Typst_of_jupyter: Better notebook PDFs

Thu, Jul 27, 2023 tags: [ typst programming ocaml ]

If you have followed my posts (unlikely, given the visitor counts of my website), you have seen one or two posts about Typst, the new text-based typesetting system. I’ve already shown in a previous post that Typst can be very useful as an intermediate language for generating PDFs.

Disappointed by the various ways of exporting Jupyter notebooks – printing from the browser, converting to LaTeX, pandoc, etc. – I was looking for an approach that allows for archiving and sharing high-quality versions of Jupyter notebooks preferably as PDF files. The idea to use Typst for generating such PDFs was obvious!

I started a prototype in Rust (github: dermesser/jupyter2typst), but quickly got tired from wrangling the notebook format, which is just a large JSON object, in Rust. I used tinyjson as JSON library, and even though it is more flexible than serde_json, it just wasn’t very fun. And fun is what I’m looking for in projects for my free time.

But now I had dipped my toes (and at least the lower legs too) in OCaml, which seemed like a handy language for implementing such a basic JSON-wrangling format converter. And indeed, within one day on a train I had written more functionality than I probably could have written in Rust in a whole week of coding. That’s about 750 lines of formatted OCaml, which you can find for the time being on my Mercurial server at borgac.net/lbo/hg/typst_of_jupyter. You can clone it from that URL using hg clone.

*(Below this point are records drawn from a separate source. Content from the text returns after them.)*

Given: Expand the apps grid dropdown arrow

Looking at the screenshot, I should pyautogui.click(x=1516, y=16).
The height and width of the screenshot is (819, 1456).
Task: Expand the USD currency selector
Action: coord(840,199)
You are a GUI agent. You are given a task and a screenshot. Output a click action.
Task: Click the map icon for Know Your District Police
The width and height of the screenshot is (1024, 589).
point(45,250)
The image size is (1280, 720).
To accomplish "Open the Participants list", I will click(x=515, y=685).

The funny name, typst_of_jupyter, stems from OCaml’s convention for naming conversion functions, like Int.of_string or String.t_of_sexp. And although it’s not finished as of writing this, it already provides useful output. I wrote all of the code in VS Code using the OCaml plugin. (I also have the ocamllsp plugin for lspconfig in my neovim configuration, but it’s just not at the same level, unfortunately. Vim nerds, please do not send me your helpful advice.)

Basic components

As mentioned, a Jupyter notebook file consists of a JSON object with various metadata entries and a list of all the cells in your notebook. Each cell either contains markdown or code; in the former case it may also contain attachments, in the latter it will contain some output or errors as well. The format is described in detail (and incorrectly!) on the nbformat homepage.

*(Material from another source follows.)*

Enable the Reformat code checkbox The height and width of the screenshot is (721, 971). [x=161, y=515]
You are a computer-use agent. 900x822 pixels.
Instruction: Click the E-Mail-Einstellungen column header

In order to generate Typst markup, three major steps are necessary:

The resulting Typst file can then be compiled like any Typst document. The (preliminary) result without much refinement in terms of design looks like the following:

Sample document Sample document

The next big step is supporting custom styles, using a templating engine, and cleaning up the conversion code a bit. At that point, I’d say the tool is already quite useful and produces nicer results than the LaTeX exporter, in my opinion. It also doesn’t require a texlive install or such.